> Document excerpt:
>> start

Visualize Sensor Data and Tracks in Bird's-Eye Scope
The Bird's-Eye Scope visualizes signals from your Simulink® model that represent aspects of a driving scenario. Using the scope, you can analyze:
Sensor coverages of vision, radar, and lidar sensors
Sensor detections of actors and lane boundaries
Tracks of moving objects in the scenario
This example shows you how to display these signals on the scope and analyze the signals during simulation.
Open Model and Scope
Open a model containing signals for sensor detections and tracks. This model is used in the Sensor Fusion Using Synthetic Radar and Vision Data in Simulink example. Open the example model in MATLAB®.
Open the scope from the Simulink toolstrip. Under Review Results, click Bird's-Eye Scope.
When you first open the Bird's-Eye Scope, the scope canvas is blank and displays no signals. To find signals from the opened model that the scope can display, on the scope toolstrip, click Find Signals. The scope updates the block diagram and automatically finds the signals in the model.
The left pane lists all the signals that the scope found. These signals are grouped based on their sources within the model.
|Signal Group||Description||Signal Sources|
Road boundaries, lane markings and barriers in the scenario
You cannot modify this group or any of its signals.
To inspect large road networks, use the World Coordinates View window. See Vehicle and World Coordinate Views.
Actors in the scenario, including the ego vehicle
You cannot modify this group or any of its signals or subgroups.
To view actors that are located away from the ego vehicle, use the World Coordinates View window. See Vehicle and World Coordinate Views.
Coverage areas of vision, radar, and lidar sensors, sorted into Vision, Radar, Lidar, and Ultrasonic subgroups
You can modify signals in this group.
You can rename or delete subgroups but not the top-level Sensor Coverage group. You can also add subgroups and move signals between subgroups. If you delete a subgroup, its signals move to the top-level Sensor Coverage group.
Detections obtained from vision, radar, and lidar sensors, sorted into Vision, Radar, Lidar, and Ultrasonic subgroups
You can modify signals in this group.
You can rename or delete subgroups but not the top-level Detections group. You can also add subgroups and move signals between subgroups. If you delete a subgroup, its signals move to the top-level Detections group.

>> end

> Information provided:
>> start

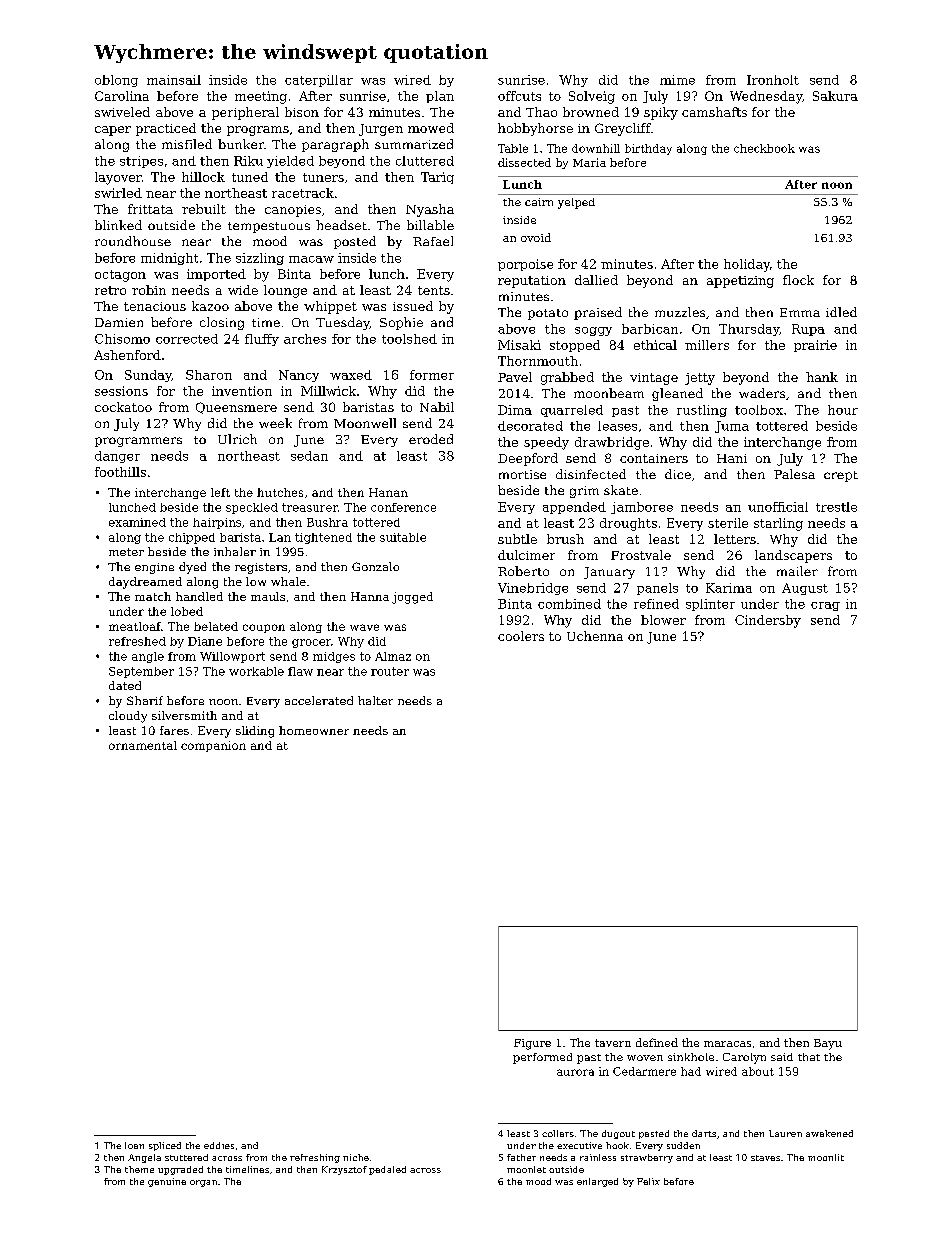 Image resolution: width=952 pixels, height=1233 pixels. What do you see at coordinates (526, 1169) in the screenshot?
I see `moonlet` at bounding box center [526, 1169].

>> end

> Exercise aim:
Continue the Bird's-Eye Scope page above, picking up after its last sentence.

> The answer:
Tracks of objects in the scenario
You can modify signals in this group.
You can rename or delete subgroups but not the top-level Tracks group. You can also add subgroups to this group and move signals into them. If you delete a subgroup, its signals move to the top-level Tracks group.
The Bird's-Eye Scope displays tracks in ego vehicle coordinates. Tracks in any other coordinate system will appear as offset in the scope.
|Other Applicable Signals|
Signals that the scope cannot automatically group, such as ones that combine information from multiple sensors
You can modify signals in this group but you cannot add subgroups.
Signals in this group do not display during simulation.
Before simulation but after clicking Find Signals, the scope canvas displays all Ground Truth signals except for non-ego actors and all Sensor Coverage signals. The non-ego actors and the signals under Detections and Tracks do not display until you simulate the model. The signals in Other Applicable Signals do not display during simulation. If you want the scope to display specific signals, move them into the appropriate group before simulation. If an appropriate group does not exist, create one.
Simulate the model from within the Bird's-Eye Scope by clicking Run. The scope canvas displays the detections and tracks. To display the legend, on the scope toolstrip, click Legend.
During simulation, you can perform these actions:
Inspect detections, tracks, sensor coverage areas, and ego vehicle behavior. The default view displays the simulation in vehicle coordinates and is centered on the ego vehicle. To view the wider area around the ego vehicle, or to view other parts of the scenario, on the scope toolstrip, click World Coordinates. The World Coordinates View window displays the entire scenario, with the ego vehicle circled. This circle is not a sensor coverage area. To return to the default display of either window, move your pointer over the window, and in the upper-right corner, click the home button that appears. For more details on these views, see Vehicle and World Coordinate Views.
Update signal properties. To access the properties of a signal, first select the signal from the left pane. Then, on the scope toolstrip, click Properties. Using these properties, you can, for example, show or hide sensor coverage areas or detections. In addition, to highlight certain sensor coverage areas, you can change their color or transparency.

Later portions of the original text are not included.